It was a pleasure to return the beautiful Anglo-German tapestries designed by weaver Ursula Benker Schirmer to Chichester Cathedral this week after new linings and a thorough surface clean.
The tapestries have a vertical warp so after freezing for a slight moth infestation, a deep clean and new linings, we rolled them bottom to top ready to hang. Wood battens slide inside the top turn of the tapestries and eye hooks are wound in through eyelets as the hanging mechanism.
The three panels were woven in the early 1980s on a cotton warp and have a predominately wool weft together creating one enormous tapestry that is almost 8m wide. Benker Schirmer was inspired by rock crystal fragments in her stunning colourful design for the tapestry which represents some of the miracles performed by St Richard, Bishop of Chichester 1245-53. The tapestry is placed behind the Shrine of St Richard and relates to the beautiful Chagal stained glass window close by. The larger central panel was woven first at Benker Schirmer’s German studio whereas the outer two panels were woven at the West Dean tapestry studio; the Anglo German collaboration representing reconcilation between the British and German peoples after World War II.
The tapestry is marked at its top and bottom warp edges with the names of the studio, the date and all the weaver’s marks. We were fortunate to meet one of the original weavers, Ananda Armstrong King, who came into the studio especially to re-connect with her work. Ananda was one of the weavers working on the large central panel woven in Benker Schirmer’s German studio and then moved back to the UK to weave one of the side panels woven at West Dean. Ananda infectiously explained the whole weaving process in wonderful detail including some very funny insights and stories.
We also learnt about a catastrophe that occurred during the weaving process – we had noticed some slight tension issues with the two woven at West Dean and she explained that there had been a complete collapse of both looms mid weaving – a weaver’s nightmare! Somehow the technicians were able to save the day and cobble supports together so that they were able to carry on weaving eventually but much time was lost. Ananda said that the cotton warp used and supplied by Ursula Benker Schirmer was more highly twisted and the warps were set much tighter than usually used at West Dean. This meant that as the weaving progressed and was rolled/wound on, the warp got tighter and this contributed to too much tension building up in the looms – hence the collapse.
Ananda said it was wonderful to see the tapestries close up again as it brought back so many memories of her fellow weavers and being part of such a huge commission creating something so stunning.

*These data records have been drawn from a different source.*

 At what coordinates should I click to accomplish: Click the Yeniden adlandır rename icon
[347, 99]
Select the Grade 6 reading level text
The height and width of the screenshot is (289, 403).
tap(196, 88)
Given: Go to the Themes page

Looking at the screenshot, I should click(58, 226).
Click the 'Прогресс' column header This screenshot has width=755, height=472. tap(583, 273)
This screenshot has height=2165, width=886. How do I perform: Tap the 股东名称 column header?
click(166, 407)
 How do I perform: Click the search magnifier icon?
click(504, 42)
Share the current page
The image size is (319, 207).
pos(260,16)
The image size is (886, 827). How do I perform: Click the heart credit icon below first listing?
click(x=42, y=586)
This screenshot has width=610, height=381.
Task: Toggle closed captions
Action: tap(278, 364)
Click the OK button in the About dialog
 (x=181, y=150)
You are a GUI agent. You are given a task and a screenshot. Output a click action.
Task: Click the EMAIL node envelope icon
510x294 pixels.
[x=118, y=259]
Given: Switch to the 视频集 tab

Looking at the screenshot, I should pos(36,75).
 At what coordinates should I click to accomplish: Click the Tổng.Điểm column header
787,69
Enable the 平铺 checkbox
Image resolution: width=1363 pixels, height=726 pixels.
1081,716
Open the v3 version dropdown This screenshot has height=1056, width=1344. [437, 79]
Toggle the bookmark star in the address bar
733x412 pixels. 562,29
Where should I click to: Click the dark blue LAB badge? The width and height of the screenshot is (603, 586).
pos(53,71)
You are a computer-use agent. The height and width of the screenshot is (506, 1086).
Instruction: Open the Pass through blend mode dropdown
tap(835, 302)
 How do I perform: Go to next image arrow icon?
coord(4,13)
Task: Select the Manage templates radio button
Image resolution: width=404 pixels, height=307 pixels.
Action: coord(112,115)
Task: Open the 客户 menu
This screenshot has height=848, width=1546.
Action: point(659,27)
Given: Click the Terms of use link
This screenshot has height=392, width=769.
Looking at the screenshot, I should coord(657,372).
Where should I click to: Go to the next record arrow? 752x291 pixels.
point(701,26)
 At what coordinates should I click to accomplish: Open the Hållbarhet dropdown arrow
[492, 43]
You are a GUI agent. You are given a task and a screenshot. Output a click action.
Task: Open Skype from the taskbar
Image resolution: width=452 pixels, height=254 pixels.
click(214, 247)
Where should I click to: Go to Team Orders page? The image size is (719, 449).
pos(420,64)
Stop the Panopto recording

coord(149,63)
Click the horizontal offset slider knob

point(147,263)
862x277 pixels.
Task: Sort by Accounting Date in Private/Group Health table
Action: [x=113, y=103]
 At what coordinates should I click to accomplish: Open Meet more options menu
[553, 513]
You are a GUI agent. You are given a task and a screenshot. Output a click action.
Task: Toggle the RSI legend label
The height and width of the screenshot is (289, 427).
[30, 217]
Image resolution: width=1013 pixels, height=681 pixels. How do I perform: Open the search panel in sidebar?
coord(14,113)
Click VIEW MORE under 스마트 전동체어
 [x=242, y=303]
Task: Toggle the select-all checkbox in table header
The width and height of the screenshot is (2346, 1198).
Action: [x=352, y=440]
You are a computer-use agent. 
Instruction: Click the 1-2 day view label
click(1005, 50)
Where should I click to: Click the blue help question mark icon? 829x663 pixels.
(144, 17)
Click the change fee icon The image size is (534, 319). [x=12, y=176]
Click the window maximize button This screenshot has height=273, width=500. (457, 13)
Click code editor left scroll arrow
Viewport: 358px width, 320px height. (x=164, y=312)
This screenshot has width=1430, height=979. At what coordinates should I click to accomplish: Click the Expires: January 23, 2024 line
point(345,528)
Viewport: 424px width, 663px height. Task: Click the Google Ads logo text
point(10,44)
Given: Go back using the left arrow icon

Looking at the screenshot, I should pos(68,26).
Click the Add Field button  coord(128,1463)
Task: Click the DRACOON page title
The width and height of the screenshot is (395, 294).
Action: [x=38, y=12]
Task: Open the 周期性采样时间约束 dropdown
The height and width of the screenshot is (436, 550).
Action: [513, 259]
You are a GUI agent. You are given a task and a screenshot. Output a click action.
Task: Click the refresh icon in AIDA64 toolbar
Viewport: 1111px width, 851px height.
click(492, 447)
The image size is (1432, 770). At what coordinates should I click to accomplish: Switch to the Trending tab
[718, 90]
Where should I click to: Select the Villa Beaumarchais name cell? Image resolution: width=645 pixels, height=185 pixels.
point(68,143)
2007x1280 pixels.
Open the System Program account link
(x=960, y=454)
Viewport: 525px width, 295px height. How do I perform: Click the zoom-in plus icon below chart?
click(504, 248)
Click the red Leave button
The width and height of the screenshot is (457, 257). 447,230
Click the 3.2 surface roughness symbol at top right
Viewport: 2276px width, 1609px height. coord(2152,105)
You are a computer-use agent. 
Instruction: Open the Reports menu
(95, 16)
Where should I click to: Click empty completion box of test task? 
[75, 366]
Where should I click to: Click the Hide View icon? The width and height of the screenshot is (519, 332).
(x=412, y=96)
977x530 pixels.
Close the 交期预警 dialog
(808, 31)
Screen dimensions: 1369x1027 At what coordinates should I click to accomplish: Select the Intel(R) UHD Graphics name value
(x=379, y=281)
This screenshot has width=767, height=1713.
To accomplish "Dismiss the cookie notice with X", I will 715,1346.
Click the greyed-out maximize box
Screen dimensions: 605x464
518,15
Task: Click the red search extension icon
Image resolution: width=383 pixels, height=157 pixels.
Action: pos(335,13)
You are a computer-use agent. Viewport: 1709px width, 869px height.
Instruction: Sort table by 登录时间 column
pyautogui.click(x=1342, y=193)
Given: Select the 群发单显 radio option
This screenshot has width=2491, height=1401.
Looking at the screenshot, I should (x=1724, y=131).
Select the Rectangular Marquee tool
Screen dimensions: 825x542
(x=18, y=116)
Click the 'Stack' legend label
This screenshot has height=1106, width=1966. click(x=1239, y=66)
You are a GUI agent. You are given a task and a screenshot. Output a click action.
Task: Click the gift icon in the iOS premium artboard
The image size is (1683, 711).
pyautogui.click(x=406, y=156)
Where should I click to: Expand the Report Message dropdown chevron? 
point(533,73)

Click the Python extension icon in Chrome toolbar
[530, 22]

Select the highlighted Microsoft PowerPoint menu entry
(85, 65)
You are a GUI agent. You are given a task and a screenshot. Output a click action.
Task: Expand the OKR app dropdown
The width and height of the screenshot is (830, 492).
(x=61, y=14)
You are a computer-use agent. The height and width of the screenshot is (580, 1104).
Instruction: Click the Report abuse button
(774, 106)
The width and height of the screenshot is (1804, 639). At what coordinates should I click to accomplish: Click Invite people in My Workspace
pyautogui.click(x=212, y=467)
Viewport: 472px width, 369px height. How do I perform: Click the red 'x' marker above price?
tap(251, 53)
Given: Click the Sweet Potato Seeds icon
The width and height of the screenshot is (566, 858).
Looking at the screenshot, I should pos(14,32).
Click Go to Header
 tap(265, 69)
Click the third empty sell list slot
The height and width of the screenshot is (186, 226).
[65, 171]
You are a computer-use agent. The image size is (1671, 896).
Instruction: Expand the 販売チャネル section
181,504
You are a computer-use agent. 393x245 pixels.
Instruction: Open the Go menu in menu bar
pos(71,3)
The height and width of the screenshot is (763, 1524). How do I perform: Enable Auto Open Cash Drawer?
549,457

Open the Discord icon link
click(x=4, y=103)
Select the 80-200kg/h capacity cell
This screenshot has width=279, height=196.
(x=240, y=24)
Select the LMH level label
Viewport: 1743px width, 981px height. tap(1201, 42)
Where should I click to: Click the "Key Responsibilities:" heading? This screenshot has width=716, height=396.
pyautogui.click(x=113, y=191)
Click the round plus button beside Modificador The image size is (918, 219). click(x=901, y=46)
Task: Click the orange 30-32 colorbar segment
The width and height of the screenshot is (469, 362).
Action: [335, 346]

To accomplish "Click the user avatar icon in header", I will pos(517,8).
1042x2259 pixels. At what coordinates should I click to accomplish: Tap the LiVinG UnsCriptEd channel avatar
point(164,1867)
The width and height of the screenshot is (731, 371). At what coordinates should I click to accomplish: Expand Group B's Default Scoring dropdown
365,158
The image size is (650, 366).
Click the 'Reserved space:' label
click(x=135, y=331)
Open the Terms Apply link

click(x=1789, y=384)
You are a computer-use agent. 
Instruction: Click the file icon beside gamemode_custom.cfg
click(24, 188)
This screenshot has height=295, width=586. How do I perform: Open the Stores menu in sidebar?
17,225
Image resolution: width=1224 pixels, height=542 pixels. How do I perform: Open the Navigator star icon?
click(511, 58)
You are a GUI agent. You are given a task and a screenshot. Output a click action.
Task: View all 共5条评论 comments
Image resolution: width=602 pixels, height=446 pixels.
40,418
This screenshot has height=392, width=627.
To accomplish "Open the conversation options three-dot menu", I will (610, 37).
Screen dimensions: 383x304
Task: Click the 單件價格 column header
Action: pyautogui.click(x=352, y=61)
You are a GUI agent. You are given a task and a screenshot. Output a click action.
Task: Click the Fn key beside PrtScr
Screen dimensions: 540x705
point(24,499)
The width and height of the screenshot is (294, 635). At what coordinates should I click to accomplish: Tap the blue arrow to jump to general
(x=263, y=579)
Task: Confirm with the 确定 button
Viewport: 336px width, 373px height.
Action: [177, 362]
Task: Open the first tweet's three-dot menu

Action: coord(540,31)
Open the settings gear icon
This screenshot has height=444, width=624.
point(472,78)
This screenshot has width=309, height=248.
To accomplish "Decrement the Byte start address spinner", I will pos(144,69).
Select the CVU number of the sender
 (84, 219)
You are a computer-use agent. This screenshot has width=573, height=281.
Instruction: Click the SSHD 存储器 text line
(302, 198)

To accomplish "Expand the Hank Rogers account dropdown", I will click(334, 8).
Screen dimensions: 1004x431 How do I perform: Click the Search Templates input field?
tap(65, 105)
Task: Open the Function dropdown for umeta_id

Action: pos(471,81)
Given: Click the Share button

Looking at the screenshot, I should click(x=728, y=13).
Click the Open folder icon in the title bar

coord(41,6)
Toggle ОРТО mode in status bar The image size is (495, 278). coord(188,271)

The tapestries were rehung in May, back to back with the John Piper tapestries we cleaned last year. The maintenance team used pulley ropes over a bar at the top of the screen to haul the weight safely up, while we worked below gradually unrolling the tapestry. It was tricky to get each panel adjusted correctly so that the design matched up over the three panels – a problem the weavers apparently originally had too, Ananda told us, both when weaving and then hanging them for the first time 40 years ago.
We are planning to record and try and trace each weaver for the three panels so watch this space.